In qualsiasi momento, la situazione in Medio Oriente rischia di far incendiare i prezzi dell’oro nero. Il barile di Brent del Mare del Nord con consegna a gennaio si è apprezzato del 2,71%, chiudendo a 75,08 dollari. Il barile americano di West Texas Intermediate (WTI), con scadenza a dicembre, ha guadagnato il 2,85%, a 71,47 dollari. La varietà americana di riferimento ha registrato così la quarta sessione positiva consecutiva.
Per Andy Lipow, della Lipow Oil Associates, questo nuovo impulso è dovuto principalmente alla decisione di otto membri del gruppo OPEC+ di rinviare di un mese l’aumento della loro produzione. Si tratta del secondo rinvio dopo il primo rinvio da ottobre a dicembre.
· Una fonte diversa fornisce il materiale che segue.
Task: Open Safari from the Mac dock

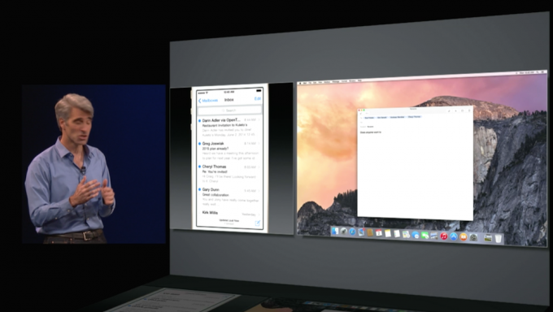Action: click(352, 232)
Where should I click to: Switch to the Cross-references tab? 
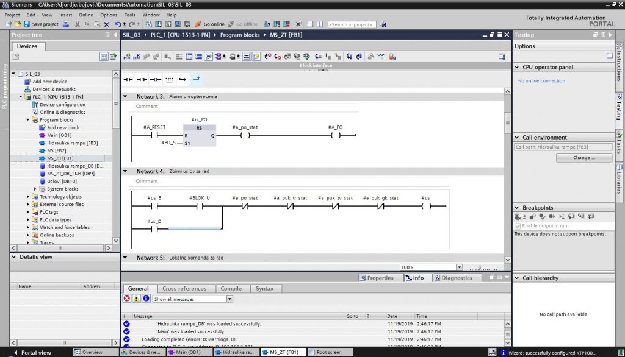185,288
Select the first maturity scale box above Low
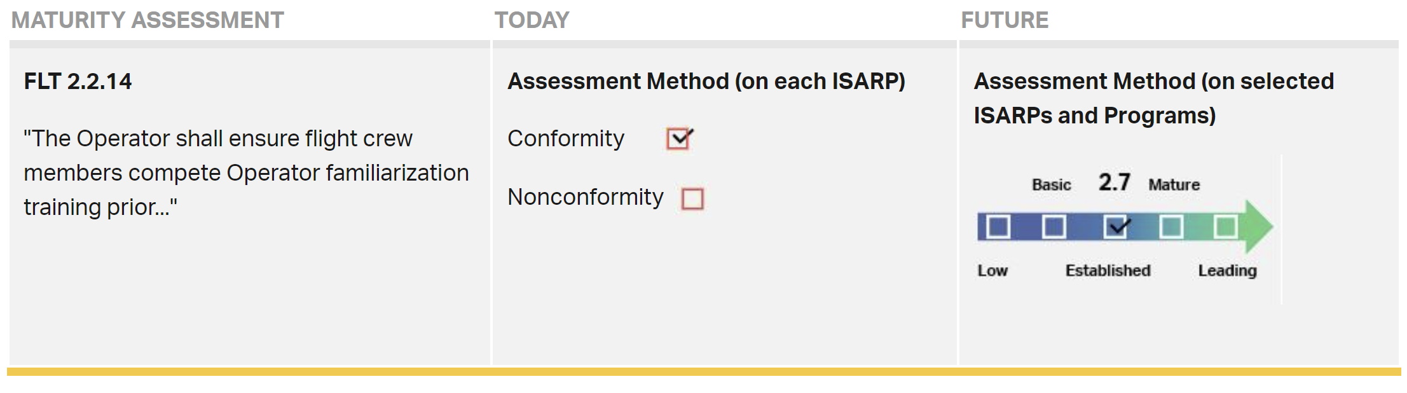This screenshot has width=1407, height=393. (998, 226)
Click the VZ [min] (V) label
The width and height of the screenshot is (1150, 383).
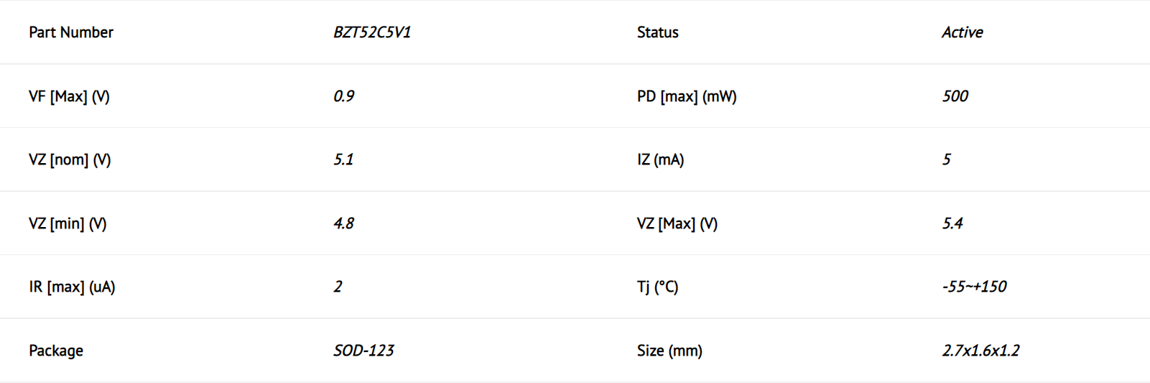[68, 223]
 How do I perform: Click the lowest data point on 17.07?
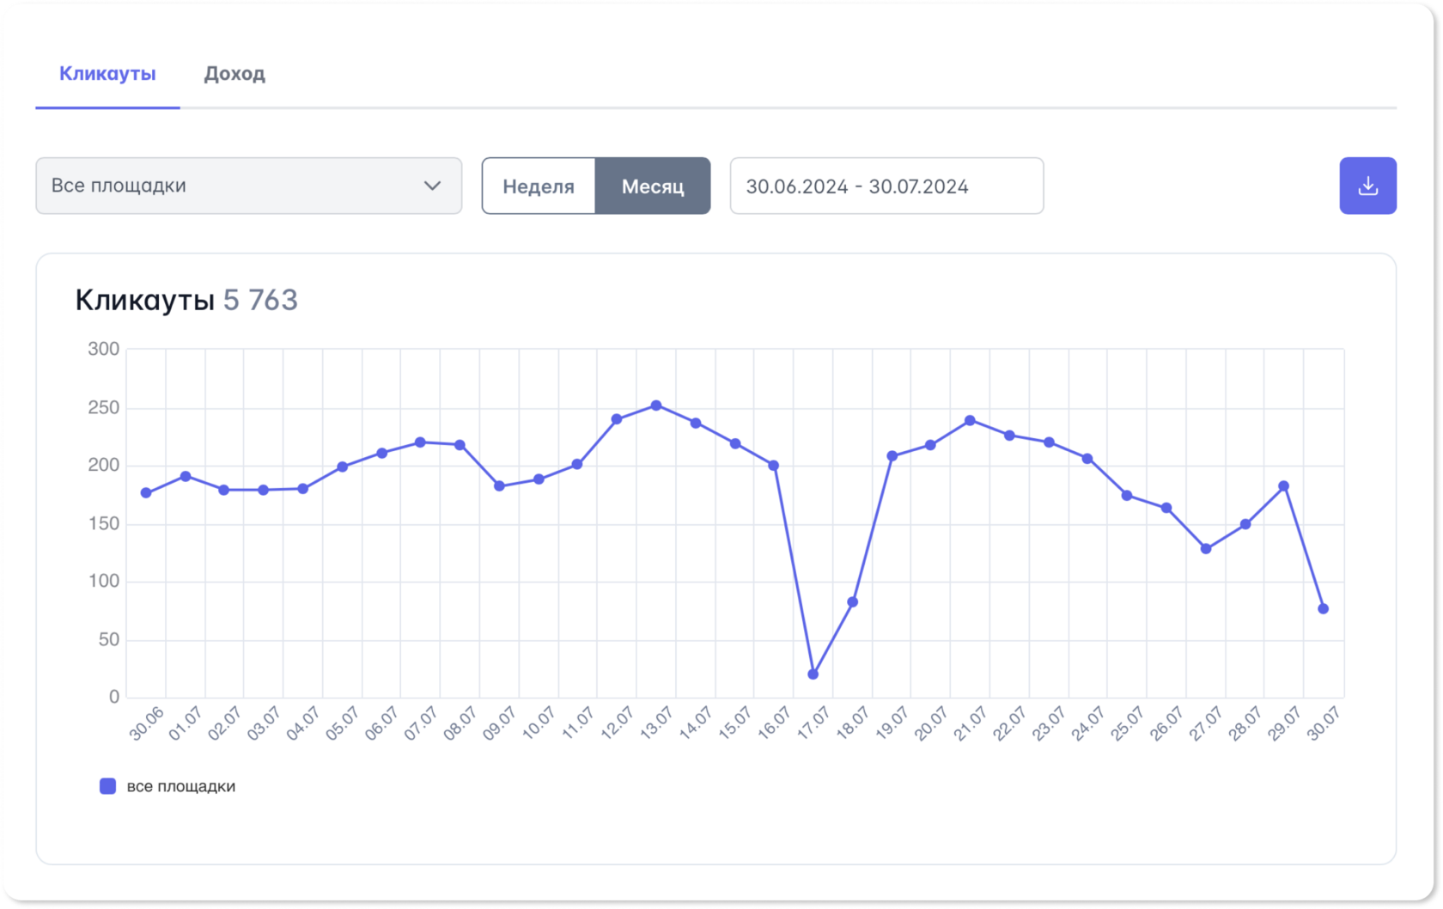813,674
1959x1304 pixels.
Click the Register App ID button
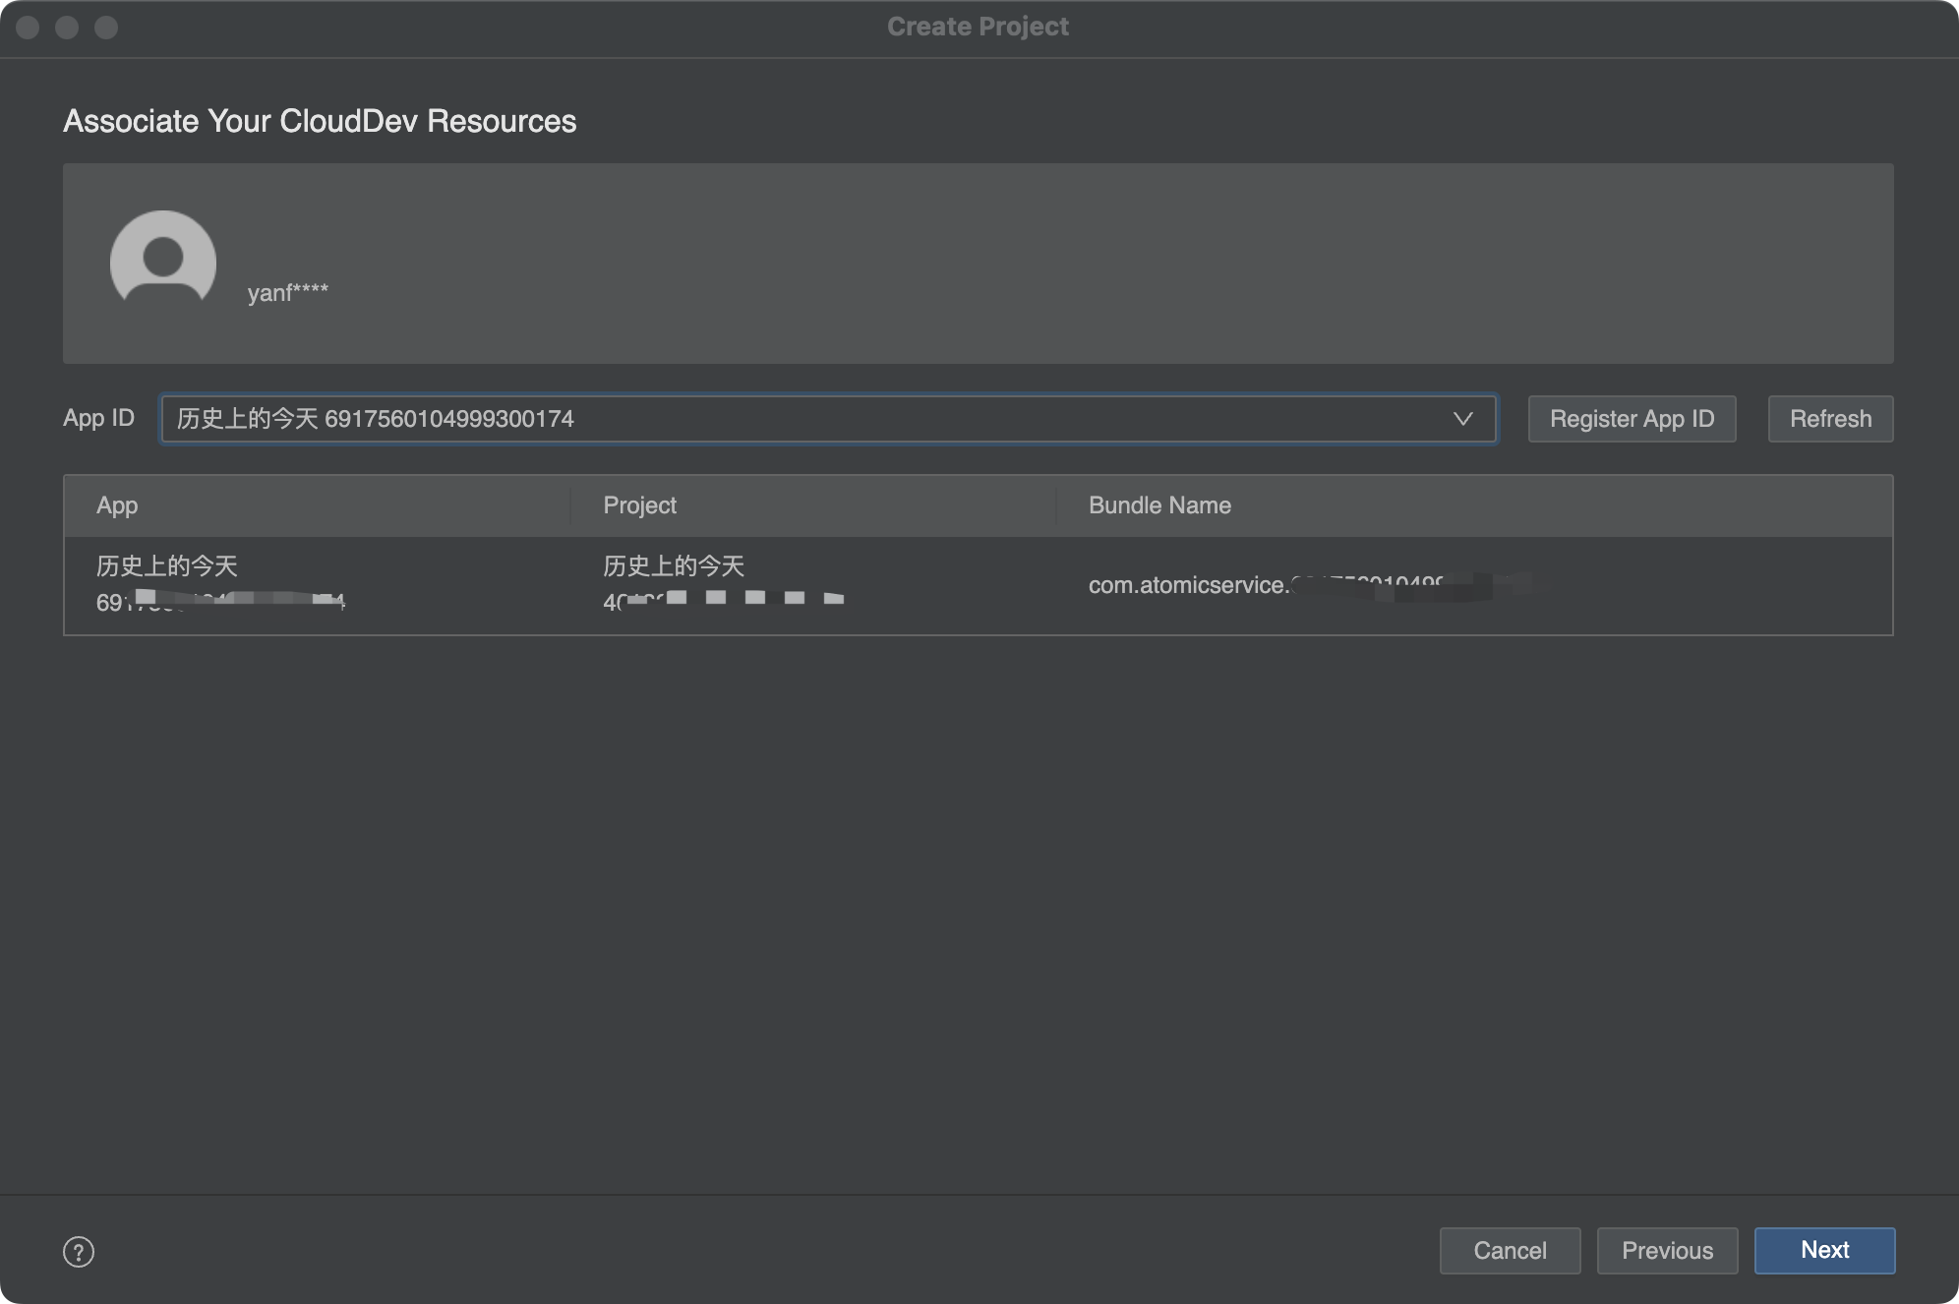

L'Organizzazione dei Paesi Esportatori di Petrolio e la Russia hanno deciso domenica 3 novembre di non aumentare l'offerta come avevano previsto, per contrastare il calo dei prezzi. Il 4 novembre, all'apertura dei mercati, il barile di Brent è cresciuto del 2,5%.
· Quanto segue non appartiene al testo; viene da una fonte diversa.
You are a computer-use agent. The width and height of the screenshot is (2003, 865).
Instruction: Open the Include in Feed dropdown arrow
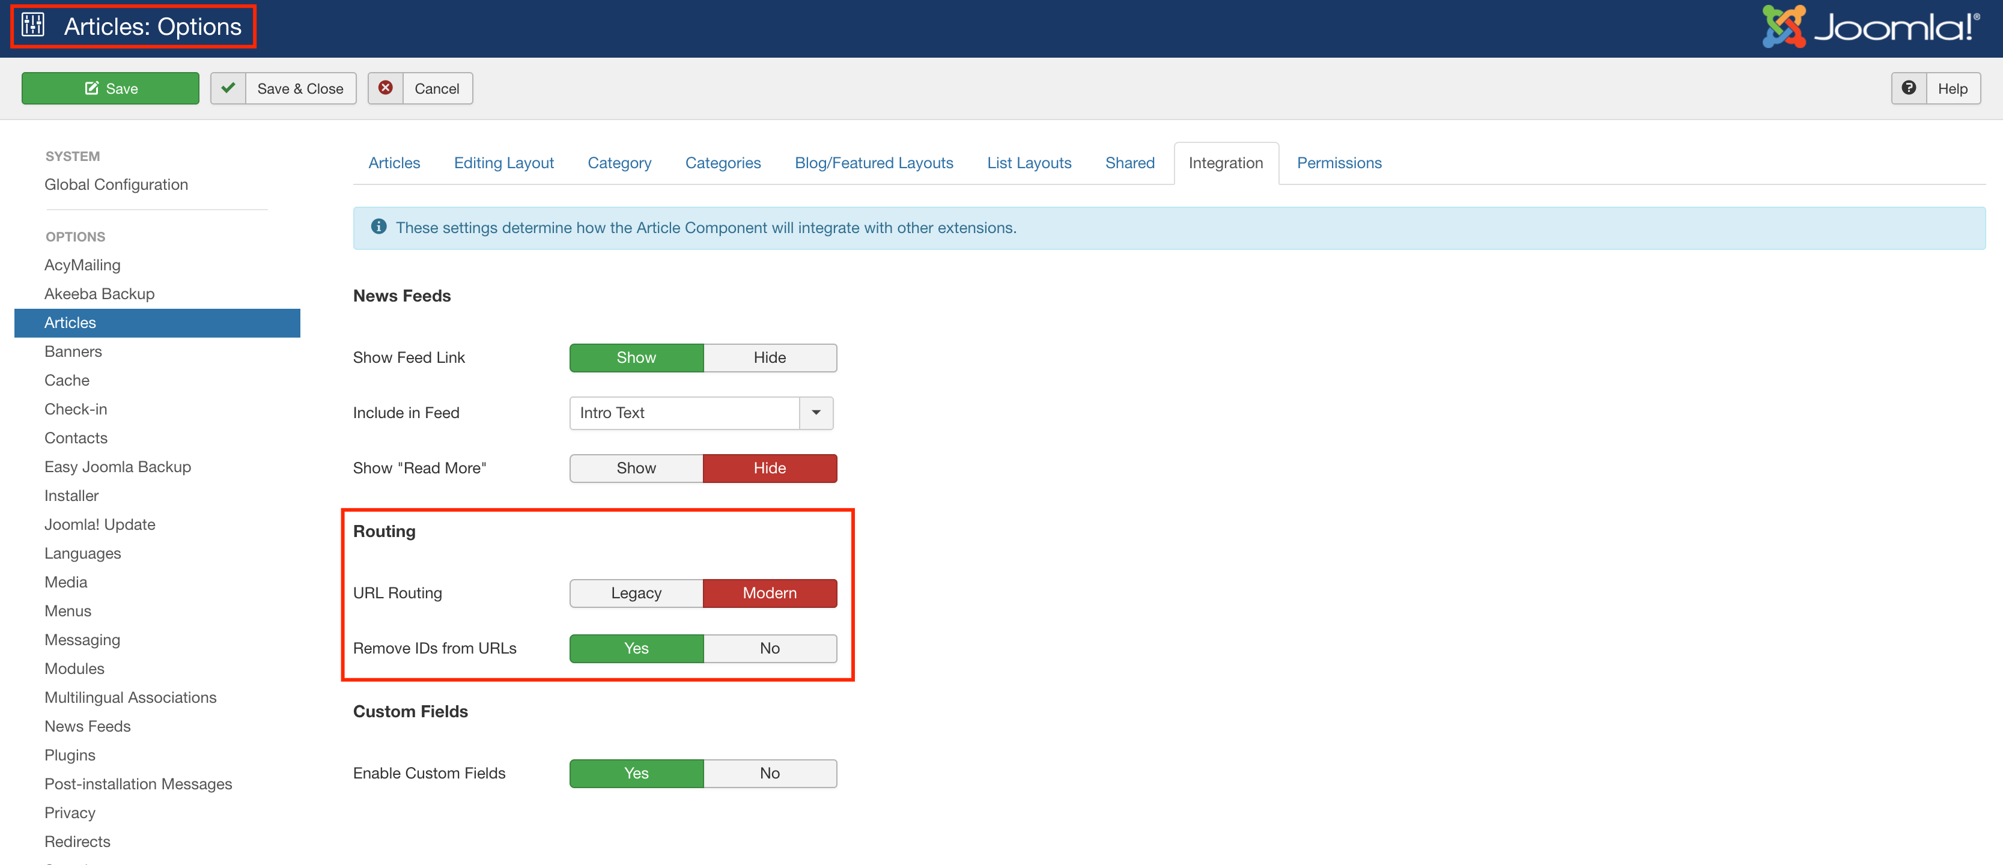[x=816, y=413]
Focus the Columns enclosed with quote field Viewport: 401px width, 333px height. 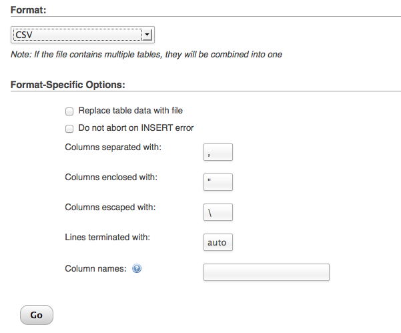(x=218, y=182)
Questi otto paesi, tra cui l’Arabia Saudita, il paese più influente nell’Organizzazione dei paesi esportatori di petrolio (OPEC), e la Russia, partner dell’accordo OPEC+, hanno pianificato di tornare gradualmente a 2,2 milioni di barili di tagli alla produzione. L'avvio di questo processo dovrà quindi avvenire all'inizio di gennaio e non più alla fine di dicembre come finora previsto.